TASK TO CARRY OUT: Line by line, copy the entries exactly, excluding the pictures.

SUPPLIED MATERIAL:
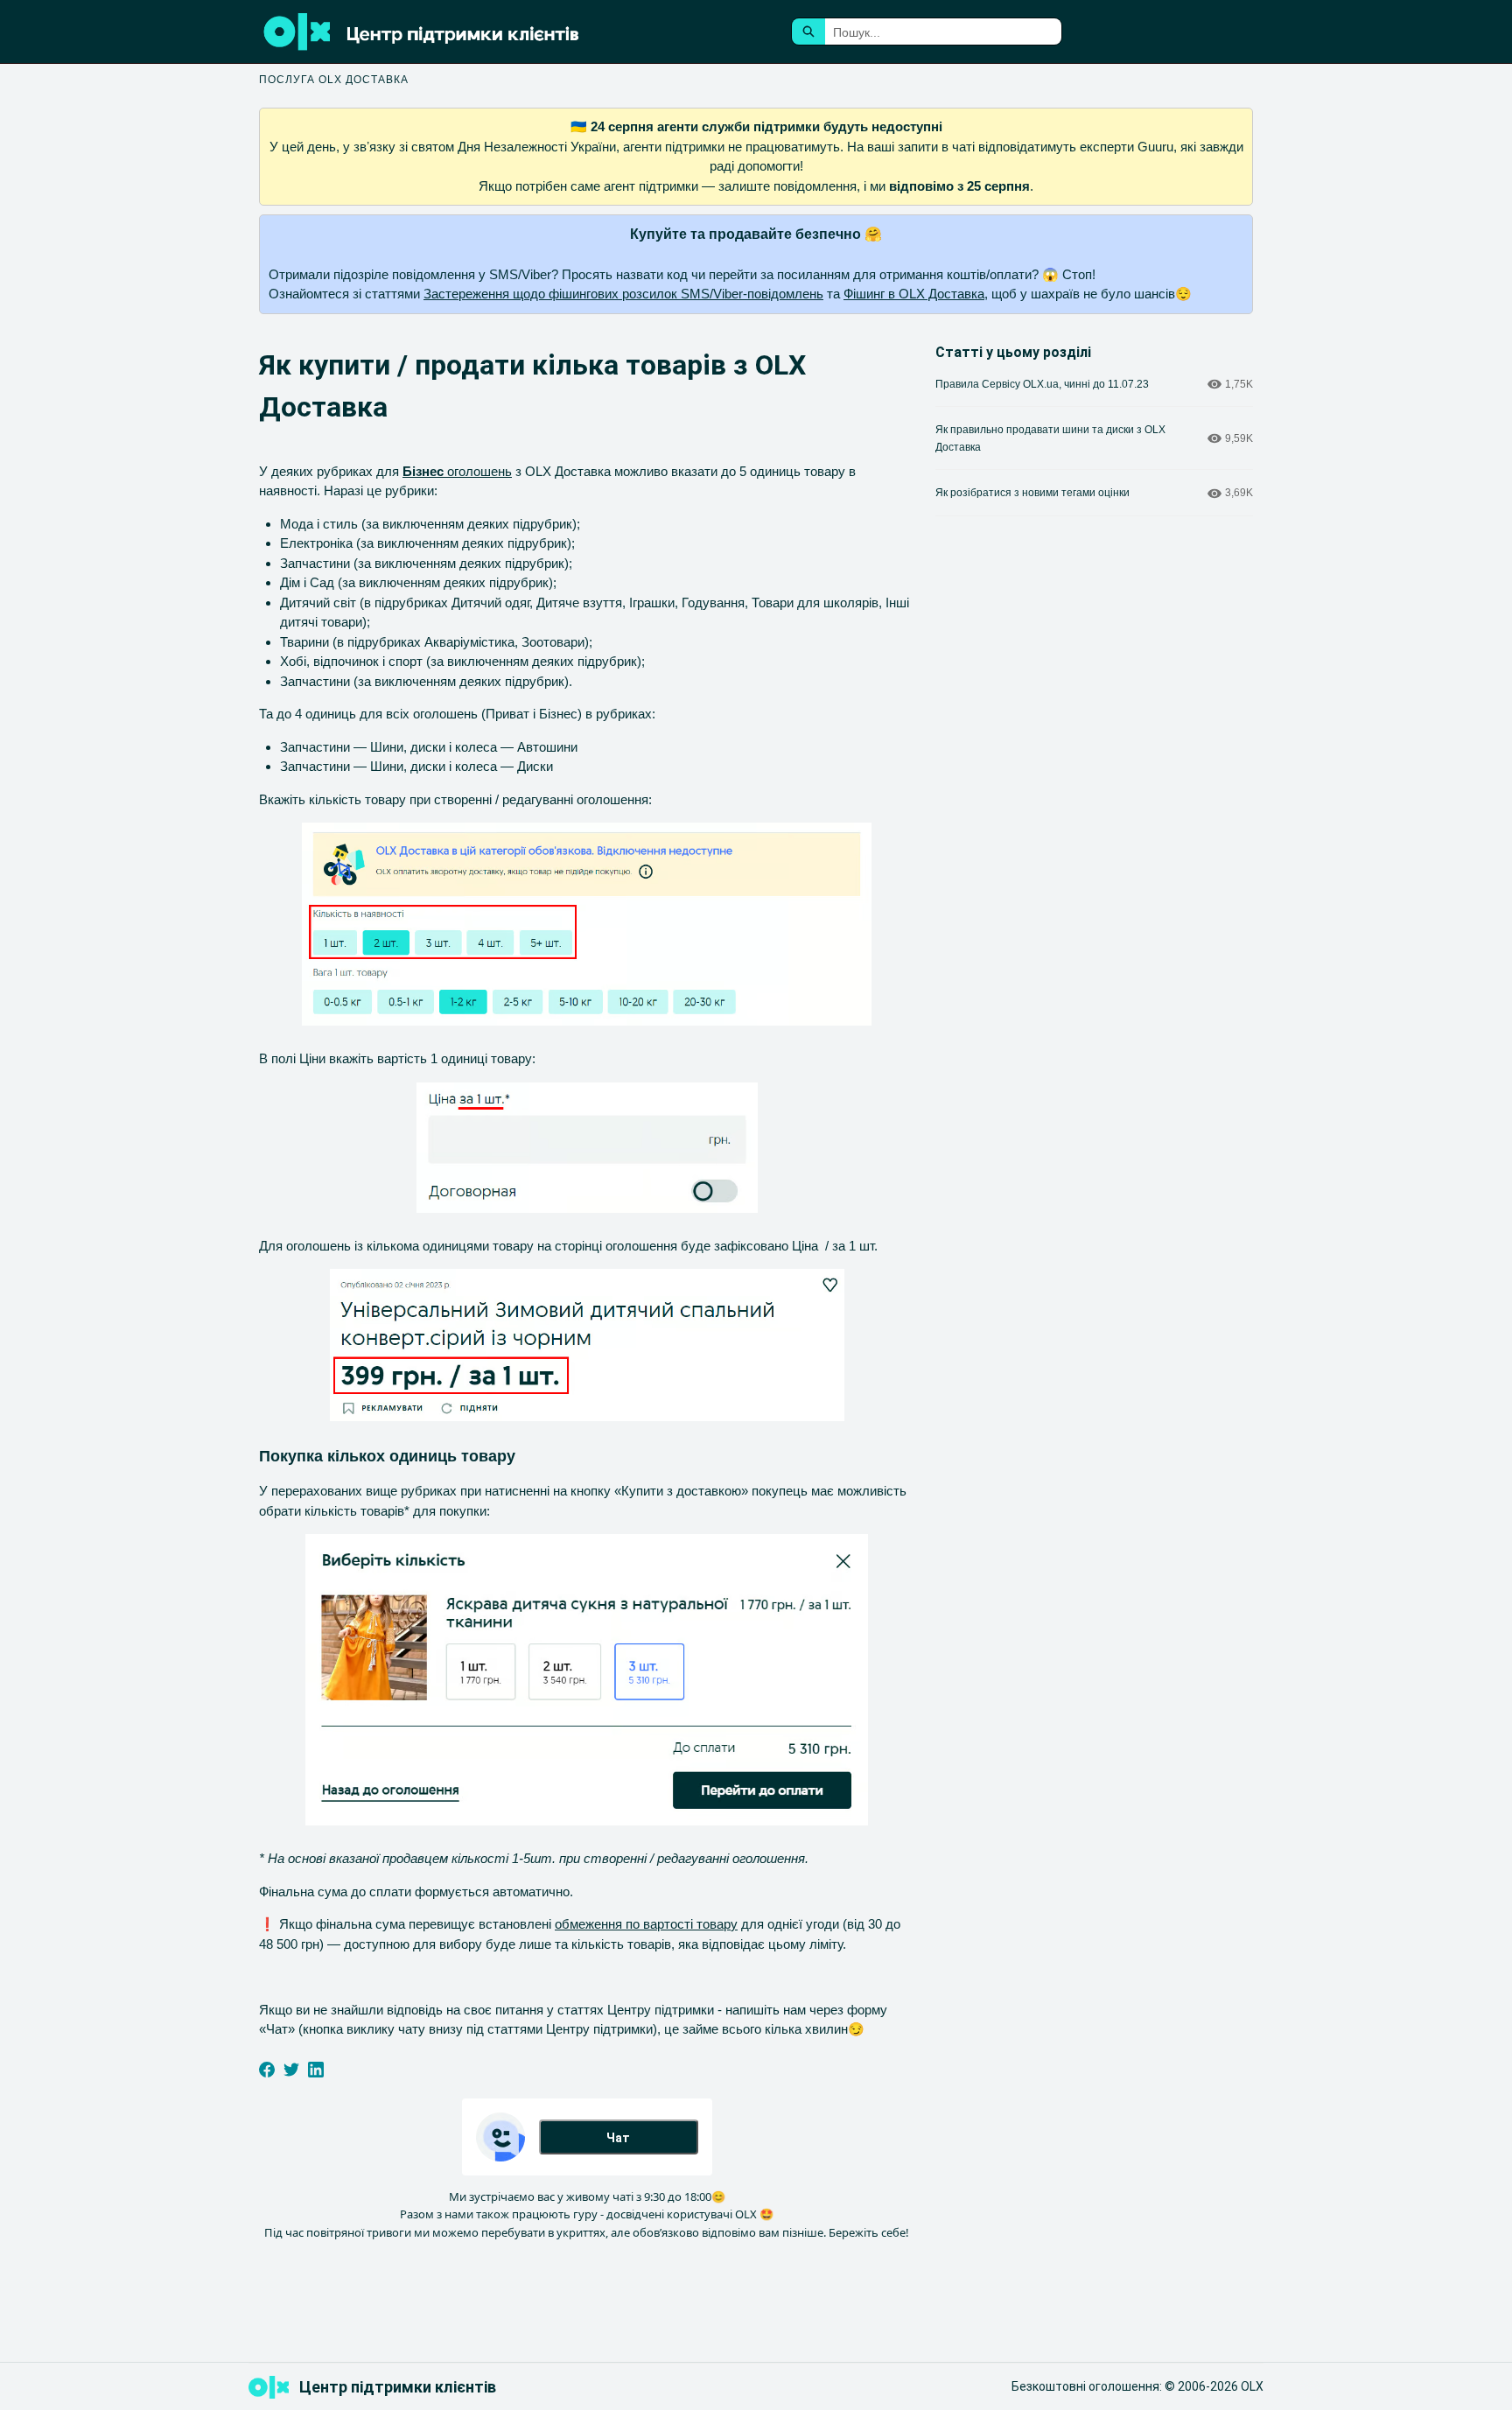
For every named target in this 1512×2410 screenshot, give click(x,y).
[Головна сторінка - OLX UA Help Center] (467, 31)
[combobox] (943, 31)
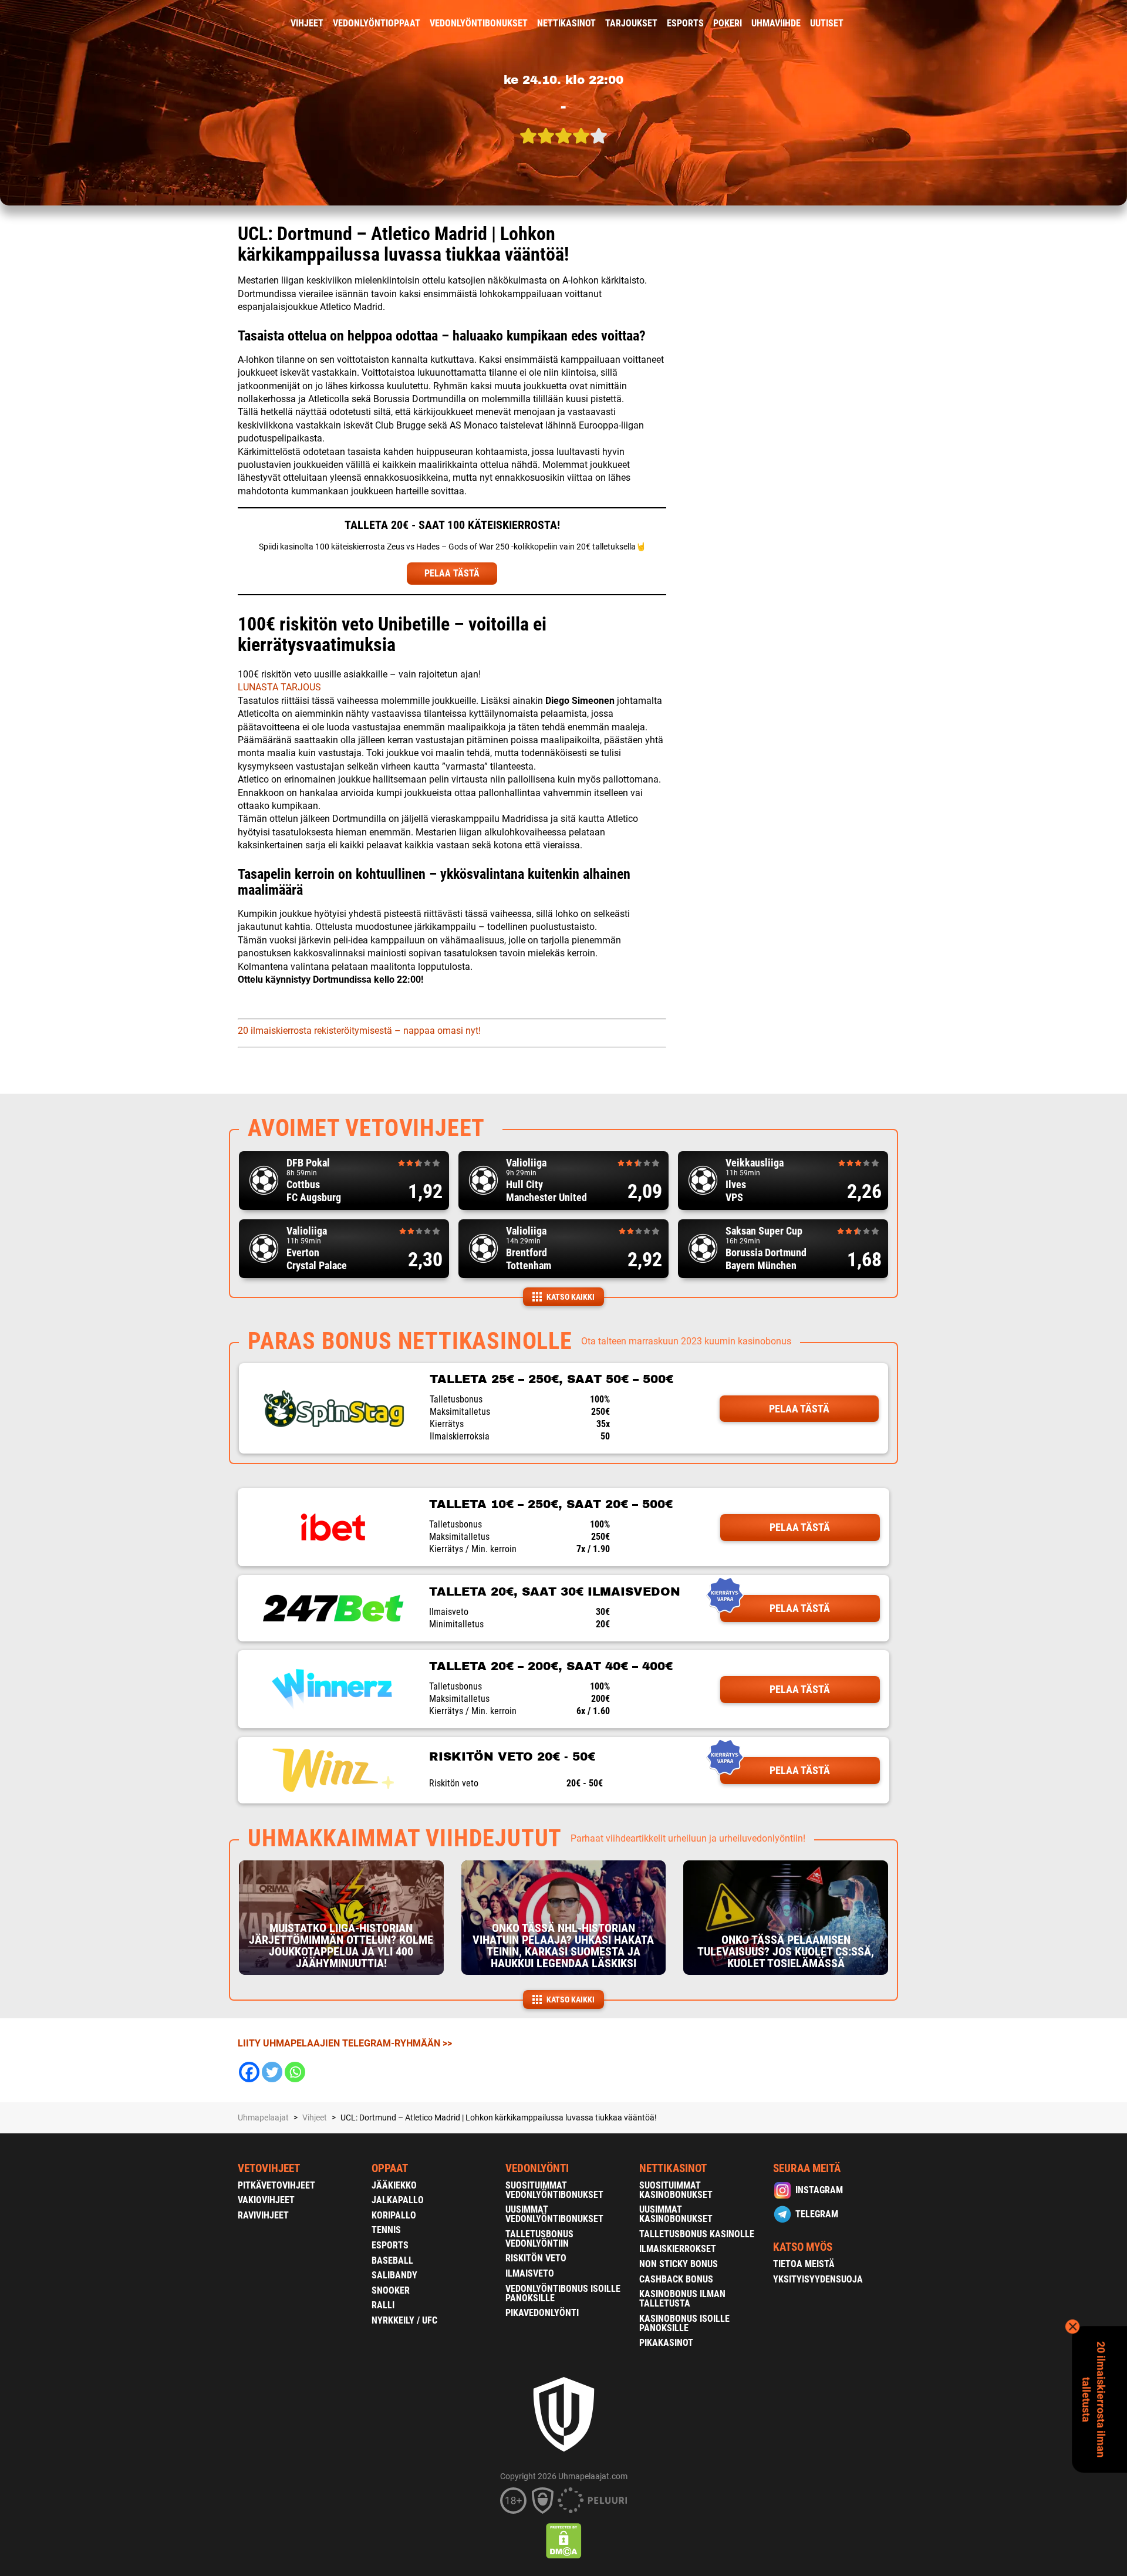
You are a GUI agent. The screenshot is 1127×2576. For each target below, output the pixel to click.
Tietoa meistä (804, 2264)
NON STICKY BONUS (678, 2264)
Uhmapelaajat (263, 2117)
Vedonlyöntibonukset (479, 23)
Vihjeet (307, 23)
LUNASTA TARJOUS (279, 687)
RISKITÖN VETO (535, 2258)
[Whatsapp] (295, 2072)
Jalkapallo (398, 2200)
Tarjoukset (631, 23)
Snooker (391, 2290)
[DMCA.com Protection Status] (564, 2540)
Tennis (386, 2230)
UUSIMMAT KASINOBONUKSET (676, 2214)
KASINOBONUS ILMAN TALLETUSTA (682, 2298)
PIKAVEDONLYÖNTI (542, 2312)
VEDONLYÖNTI (537, 2168)
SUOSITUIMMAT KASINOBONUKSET (676, 2190)
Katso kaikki (570, 1297)
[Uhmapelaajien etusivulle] (229, 23)
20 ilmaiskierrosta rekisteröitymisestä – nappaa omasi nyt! (359, 1030)
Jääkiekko (394, 2185)
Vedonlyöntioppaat (376, 23)
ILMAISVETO (529, 2273)
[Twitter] (272, 2072)
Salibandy (394, 2275)
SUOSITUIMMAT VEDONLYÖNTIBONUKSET (554, 2190)
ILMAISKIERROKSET (677, 2248)
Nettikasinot (566, 23)
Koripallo (394, 2215)
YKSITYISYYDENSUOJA (818, 2279)
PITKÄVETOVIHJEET (276, 2185)
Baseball (392, 2260)
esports (685, 23)
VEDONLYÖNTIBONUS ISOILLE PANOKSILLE (562, 2293)
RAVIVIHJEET (263, 2215)
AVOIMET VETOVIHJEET (366, 1128)
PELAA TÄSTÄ (452, 573)
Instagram (819, 2190)
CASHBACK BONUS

FINISHED TASK:
For every named target in this 1512×2410 screenshot, give click(x,y).
[Головна сторінка - OLX UA Help Center] (467, 31)
[combobox] (943, 31)
You are a GUI agent. The screenshot is 1127×2576. For each target below, output the pixel to click.
Tietoa meistä (804, 2264)
NON STICKY BONUS (678, 2264)
Uhmapelaajat (263, 2117)
Vedonlyöntibonukset (479, 23)
Vihjeet (307, 23)
LUNASTA TARJOUS (279, 687)
RISKITÖN VETO (535, 2258)
[Whatsapp] (295, 2072)
Jalkapallo (398, 2200)
Tarjoukset (631, 23)
Snooker (391, 2290)
[DMCA.com Protection Status] (564, 2540)
Tennis (386, 2230)
UUSIMMAT KASINOBONUKSET (676, 2214)
KASINOBONUS ILMAN TALLETUSTA (682, 2298)
PIKAVEDONLYÖNTI (542, 2312)
VEDONLYÖNTI (537, 2168)
SUOSITUIMMAT KASINOBONUKSET (676, 2190)
Katso kaikki (570, 1297)
[Uhmapelaajien etusivulle] (229, 23)
20 ilmaiskierrosta rekisteröitymisestä – nappaa omasi nyt! (359, 1030)
Jääkiekko (394, 2185)
Vedonlyöntioppaat (376, 23)
ILMAISVETO (529, 2273)
[Twitter] (272, 2072)
Salibandy (394, 2275)
SUOSITUIMMAT VEDONLYÖNTIBONUKSET (554, 2190)
ILMAISKIERROKSET (677, 2248)
Nettikasinot (566, 23)
Koripallo (394, 2215)
YKSITYISYYDENSUOJA (818, 2279)
PITKÄVETOVIHJEET (276, 2185)
Baseball (392, 2260)
esports (685, 23)
VEDONLYÖNTIBONUS ISOILLE PANOKSILLE (562, 2293)
RAVIVIHJEET (263, 2215)
AVOIMET VETOVIHJEET (366, 1128)
PELAA TÄSTÄ (452, 573)
Instagram (819, 2190)
CASHBACK BONUS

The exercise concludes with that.